Collected data:

::::::::

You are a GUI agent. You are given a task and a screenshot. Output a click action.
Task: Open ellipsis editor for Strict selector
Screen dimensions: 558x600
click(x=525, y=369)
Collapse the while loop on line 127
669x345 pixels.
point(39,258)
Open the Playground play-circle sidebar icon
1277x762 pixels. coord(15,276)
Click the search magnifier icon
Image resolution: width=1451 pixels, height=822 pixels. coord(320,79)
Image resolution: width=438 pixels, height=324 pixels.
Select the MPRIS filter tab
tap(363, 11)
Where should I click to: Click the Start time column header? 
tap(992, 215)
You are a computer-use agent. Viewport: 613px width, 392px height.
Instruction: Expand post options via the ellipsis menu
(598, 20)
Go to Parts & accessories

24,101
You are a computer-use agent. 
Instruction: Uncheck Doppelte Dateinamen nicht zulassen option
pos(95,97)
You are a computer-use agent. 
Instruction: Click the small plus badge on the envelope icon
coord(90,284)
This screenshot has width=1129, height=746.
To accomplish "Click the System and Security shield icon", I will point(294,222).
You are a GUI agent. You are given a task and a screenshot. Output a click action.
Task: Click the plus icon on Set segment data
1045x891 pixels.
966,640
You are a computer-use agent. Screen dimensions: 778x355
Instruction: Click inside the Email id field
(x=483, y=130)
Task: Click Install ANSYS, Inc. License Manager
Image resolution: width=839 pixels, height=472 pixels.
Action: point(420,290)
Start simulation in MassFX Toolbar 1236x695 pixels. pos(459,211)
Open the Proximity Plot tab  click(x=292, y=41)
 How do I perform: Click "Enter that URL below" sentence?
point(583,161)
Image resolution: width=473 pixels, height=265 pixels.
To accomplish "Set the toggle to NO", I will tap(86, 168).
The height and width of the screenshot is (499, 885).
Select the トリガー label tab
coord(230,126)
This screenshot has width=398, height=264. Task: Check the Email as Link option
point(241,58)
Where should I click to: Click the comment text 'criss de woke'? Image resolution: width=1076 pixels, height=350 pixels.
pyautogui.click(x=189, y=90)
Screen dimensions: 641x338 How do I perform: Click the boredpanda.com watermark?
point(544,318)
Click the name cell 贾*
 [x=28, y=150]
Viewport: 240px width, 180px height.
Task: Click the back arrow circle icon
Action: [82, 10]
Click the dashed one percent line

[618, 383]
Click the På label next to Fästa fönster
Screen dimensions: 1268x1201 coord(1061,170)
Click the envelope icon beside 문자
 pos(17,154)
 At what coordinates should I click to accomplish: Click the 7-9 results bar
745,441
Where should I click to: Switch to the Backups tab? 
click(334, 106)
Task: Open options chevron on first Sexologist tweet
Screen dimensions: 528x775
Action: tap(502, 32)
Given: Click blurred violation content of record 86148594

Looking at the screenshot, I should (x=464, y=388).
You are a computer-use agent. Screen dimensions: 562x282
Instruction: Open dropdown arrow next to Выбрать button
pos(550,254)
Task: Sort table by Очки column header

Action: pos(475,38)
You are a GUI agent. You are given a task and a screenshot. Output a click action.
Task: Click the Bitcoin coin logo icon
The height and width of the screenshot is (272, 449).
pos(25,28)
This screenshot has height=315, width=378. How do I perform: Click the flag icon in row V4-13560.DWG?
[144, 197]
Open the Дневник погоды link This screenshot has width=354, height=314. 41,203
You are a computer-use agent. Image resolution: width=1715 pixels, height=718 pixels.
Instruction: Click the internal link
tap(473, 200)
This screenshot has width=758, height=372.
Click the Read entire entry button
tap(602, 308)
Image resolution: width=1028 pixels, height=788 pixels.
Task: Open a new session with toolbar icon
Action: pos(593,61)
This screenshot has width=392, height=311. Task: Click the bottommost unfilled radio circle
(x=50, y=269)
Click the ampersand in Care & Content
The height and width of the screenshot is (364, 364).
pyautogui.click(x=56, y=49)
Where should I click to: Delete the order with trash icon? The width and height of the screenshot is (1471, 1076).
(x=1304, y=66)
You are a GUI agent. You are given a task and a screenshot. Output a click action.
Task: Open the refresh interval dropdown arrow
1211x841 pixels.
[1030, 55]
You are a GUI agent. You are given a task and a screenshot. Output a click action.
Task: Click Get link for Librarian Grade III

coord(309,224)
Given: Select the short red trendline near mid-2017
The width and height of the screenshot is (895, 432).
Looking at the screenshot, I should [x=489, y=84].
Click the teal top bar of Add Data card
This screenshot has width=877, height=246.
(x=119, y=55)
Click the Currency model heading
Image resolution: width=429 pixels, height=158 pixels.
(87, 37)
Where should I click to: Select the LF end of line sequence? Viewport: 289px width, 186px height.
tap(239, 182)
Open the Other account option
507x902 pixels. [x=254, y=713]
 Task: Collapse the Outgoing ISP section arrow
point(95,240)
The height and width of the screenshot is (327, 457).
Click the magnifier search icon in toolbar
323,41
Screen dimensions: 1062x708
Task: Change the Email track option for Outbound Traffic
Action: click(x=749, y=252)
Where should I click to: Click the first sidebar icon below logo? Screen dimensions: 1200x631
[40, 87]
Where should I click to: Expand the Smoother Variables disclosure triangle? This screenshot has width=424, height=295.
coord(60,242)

::::::::

Search the entries above for the string "will". Copy each line that holds it.

To accomplish "Click the System and Security shield icon", I will point(294,222).
To accomplish "Set the toggle to NO", I will tap(86, 168).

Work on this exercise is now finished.